-- Source data --
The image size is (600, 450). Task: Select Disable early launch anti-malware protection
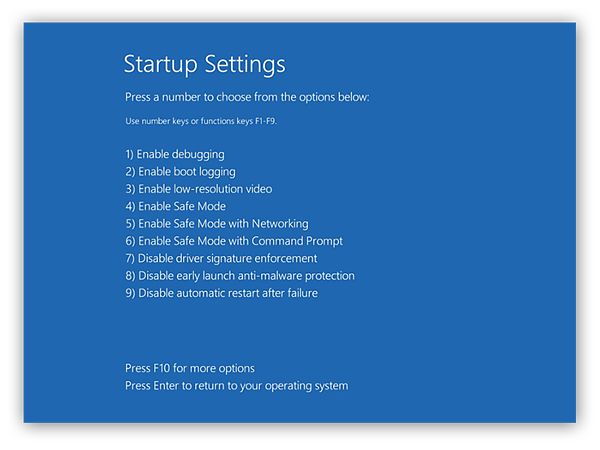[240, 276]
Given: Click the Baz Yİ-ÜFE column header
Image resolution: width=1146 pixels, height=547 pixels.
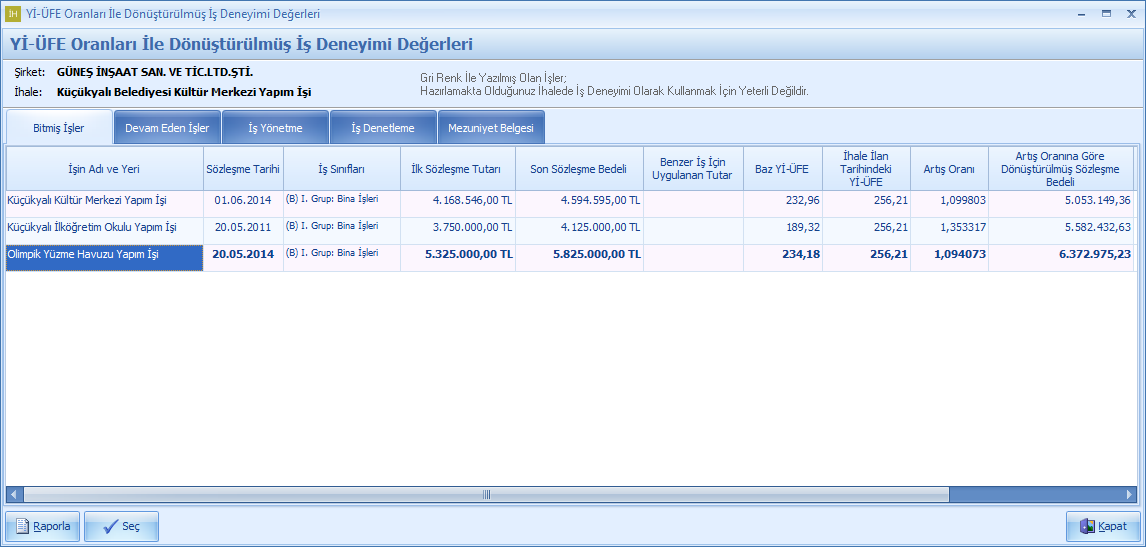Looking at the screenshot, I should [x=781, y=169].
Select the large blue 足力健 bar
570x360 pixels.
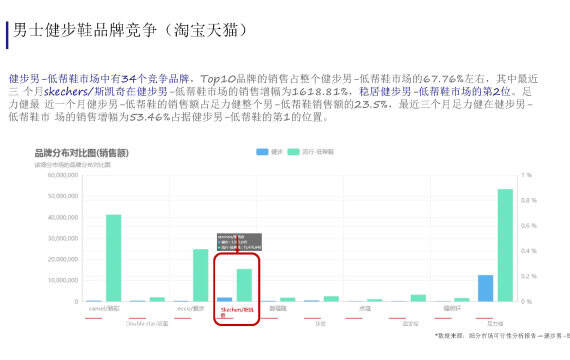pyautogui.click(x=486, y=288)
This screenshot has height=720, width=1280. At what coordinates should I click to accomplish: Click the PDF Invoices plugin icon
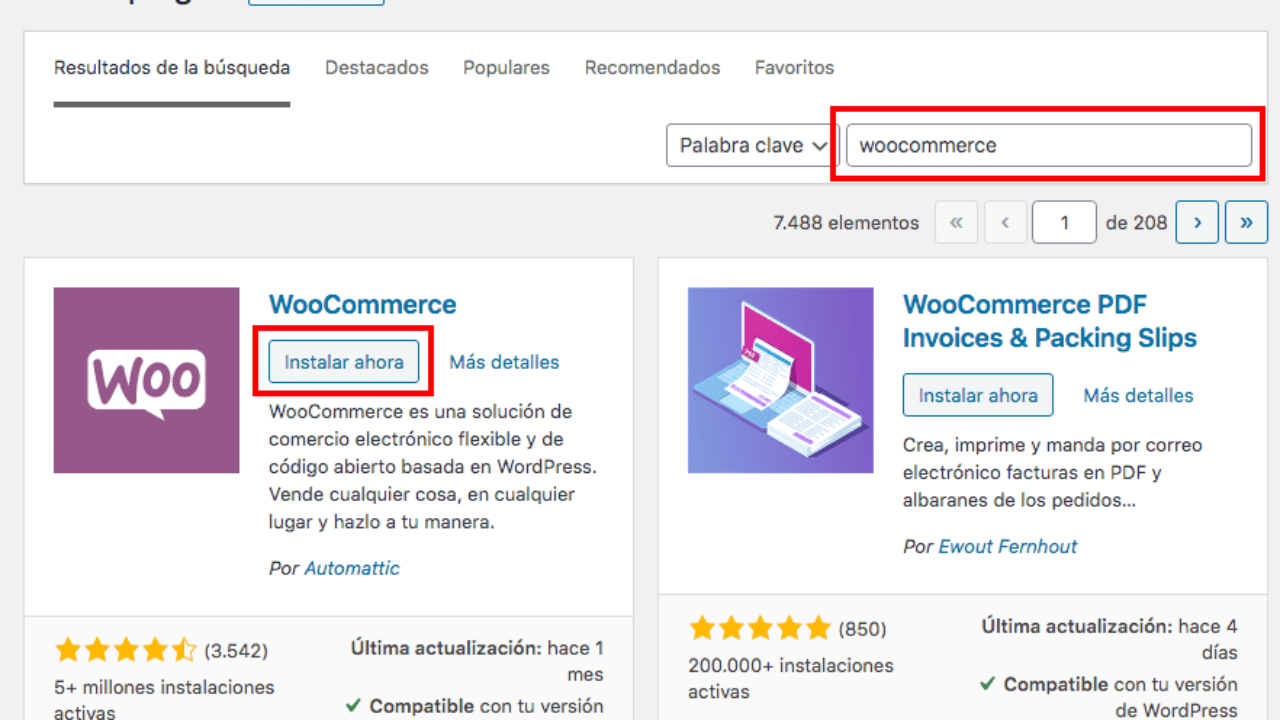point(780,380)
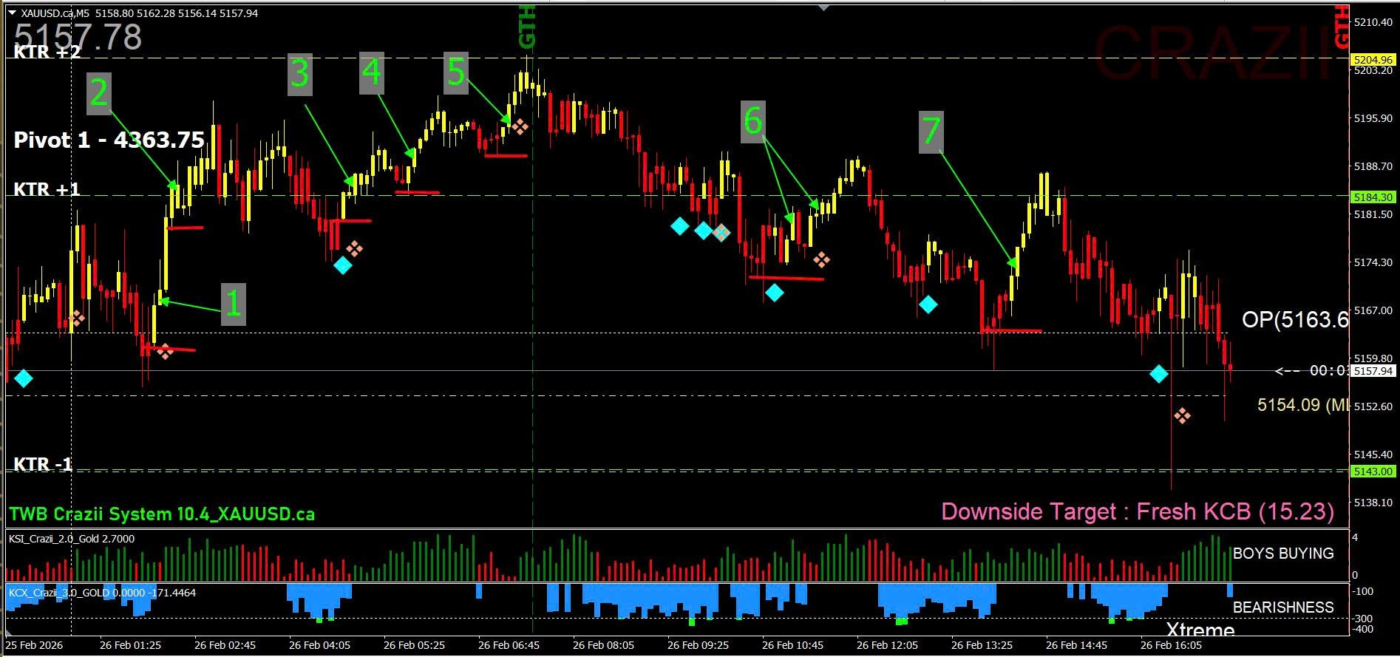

-- Exercise prompt --
Every line of the listing is to be retyped exactly; pictures stay out.

-- Exercise solution --
The image size is (600, 450). Task: Select Disable early launch anti-malware protection
[240, 276]
Given: Click the Baz Yİ-ÜFE column header
Image resolution: width=1146 pixels, height=547 pixels.
Looking at the screenshot, I should [x=781, y=169].
Select the large blue 足力健 bar
570x360 pixels.
pyautogui.click(x=486, y=288)
This screenshot has height=720, width=1280. At what coordinates should I click to accomplish: Click the PDF Invoices plugin icon
point(780,380)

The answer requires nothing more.